As a whole, while this album is much less ambitious (less pretentious?) than the debut, it ends up being quite more enjoyable. The title-track and “Stick in Your Eyes” are probably some of the best prog ballads of… well, 1980… made by a German prog outfit. Not bad at all… unlike the corny “This Is My Love Song”. Some versions of this record have a bonus track, the German-sung “Die Mordebiene”, which is a decent composition, yet also another proggy ballad, but like the rest of the songs here, they showcase the most noticeable upgrade of Back on My Hill from Fading Beauty; the vocals of Jürgen Renfordt. A shame that he didn't stick with the band, as he seemed an appropriate fit. An accomplished frontman, he was capable of singing tenderly and also showing some power. The rest of the band performs ok, nothing too special, nor anything annoying or wanting. The production values are quite fine, nowadays providing an enjoyable nostalgic vintage sound. It does sounds more from the seventies than from the eighties, but I do not find anything wrong with it. It has flawless, balanced mix, all instruments clearly discernible.
★ ★ ★ ★
▶ _PROBLEMS TO WORK ON_
**A)** In the album review, whose vocals are named as the most noticeable upgrade of Back on My Hill from Fading Beauty?
**B)** Please state whether each statement agrees with the album review, answering yes or no and quoting the deciding words: (i) The reviewer calls "This Is My Love Song" corny. (ii) The reviewer finds this album more ambitious than the debut. (iii) The bonus track "Die Mordebiene" is sung in German.
**C)** Carry on with the album review from the point where it stops.

▶ _DATA EXTRACT_
★ ★ ★ ★
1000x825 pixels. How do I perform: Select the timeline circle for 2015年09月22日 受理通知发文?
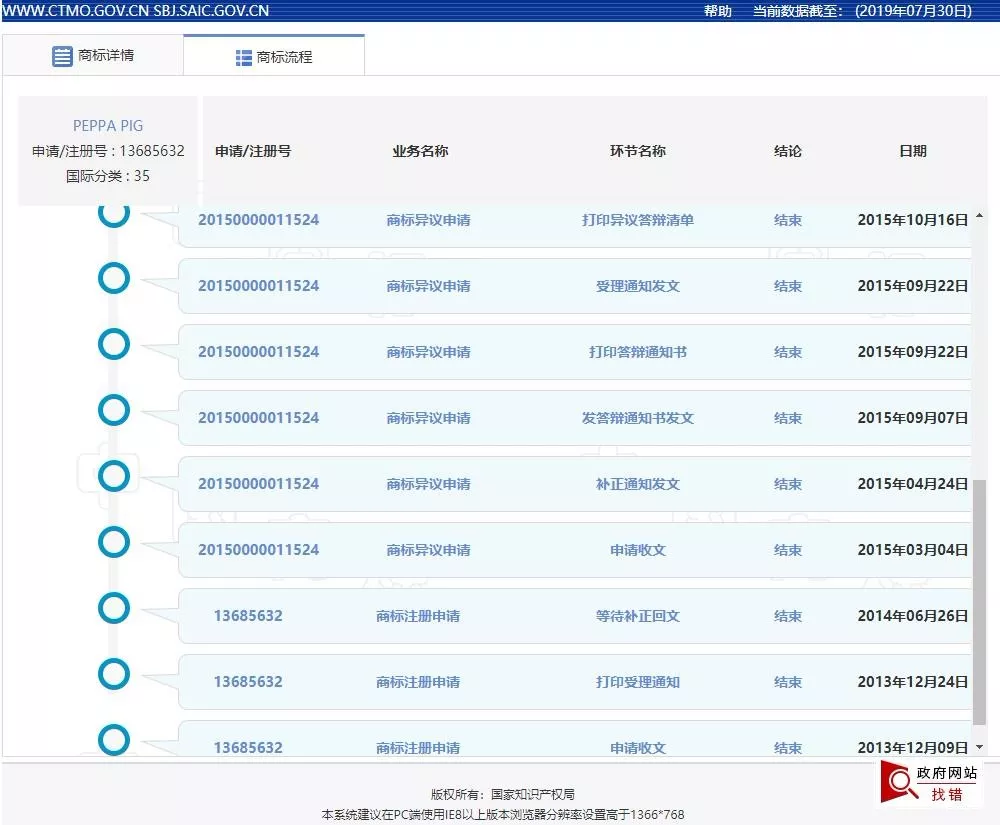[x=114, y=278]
★ ★ ★ ★
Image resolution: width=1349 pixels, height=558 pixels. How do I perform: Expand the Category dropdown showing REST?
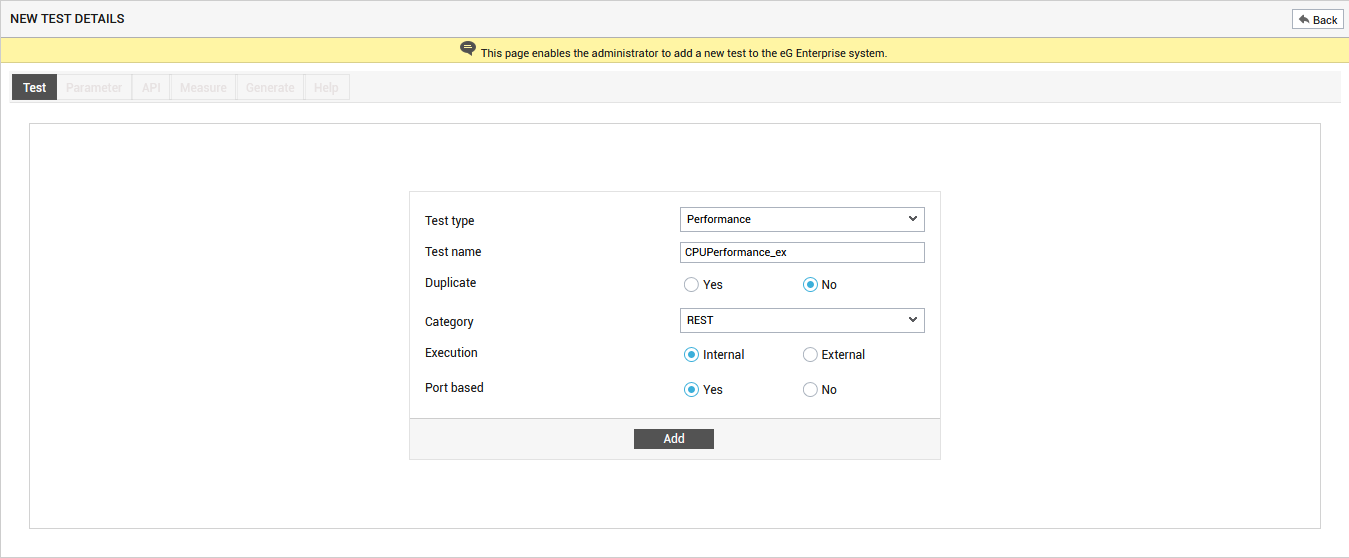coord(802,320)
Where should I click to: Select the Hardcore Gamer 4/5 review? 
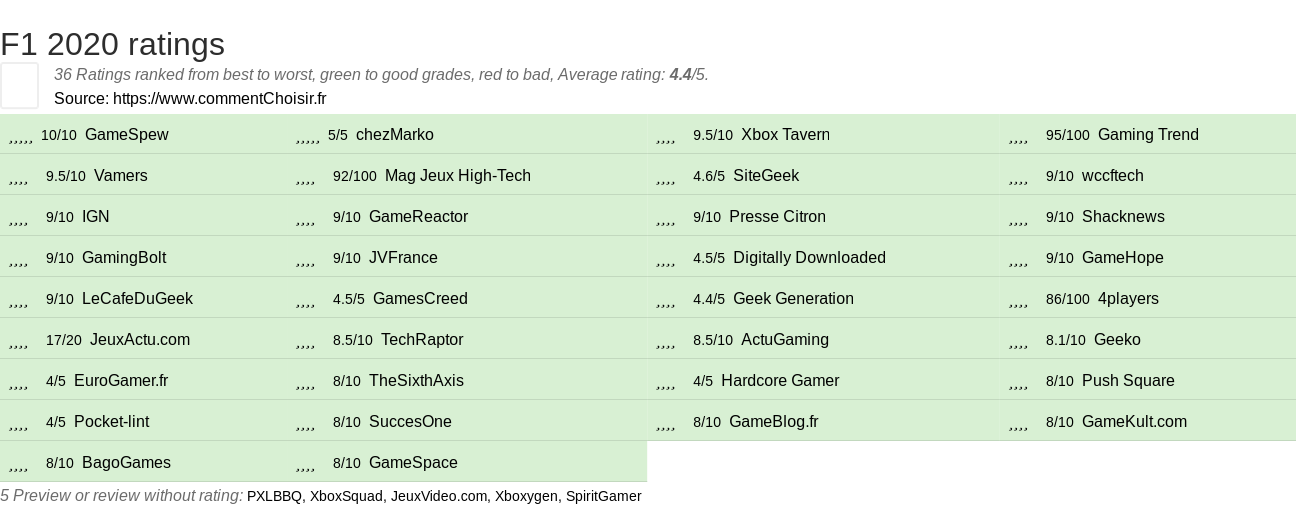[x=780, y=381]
★ ★ ★ ★
▶ _RESULTS IN ORDER_
**A)** Jürgen Renfordt's

**B)**
(i) Yes: "unlike the corny “This Is My Love Song”"
(ii) No: "this album is much less ambitious (less pretentious?) than the debut"
(iii) Yes: "the German-sung “Die Mordebiene”"

**C)**
The evolution would continue with this band's sound, as Back on My Hill is their last album to feature 70s prog rock elements. They would completely leave them behind for following year's Rock Lion. Jürgen Renfordt would sadly depart to try out solo, and guitarist Heinz Mikus would inherit vocal duties. If one listens to this and then picks a random Risk record without knowing it is actually the same band (minus some band members), the connection would be difficult to imagine. Still, Faithful Breath undertook one of rock's most drastic transformations throughout their career, and that is what intrigues me the most about them. For the average metalhead there won't be anything to headbang to here, but the classic prog rock fan might find Faithful Breath's sophomore entertaining, if somewhat short and unspectacular.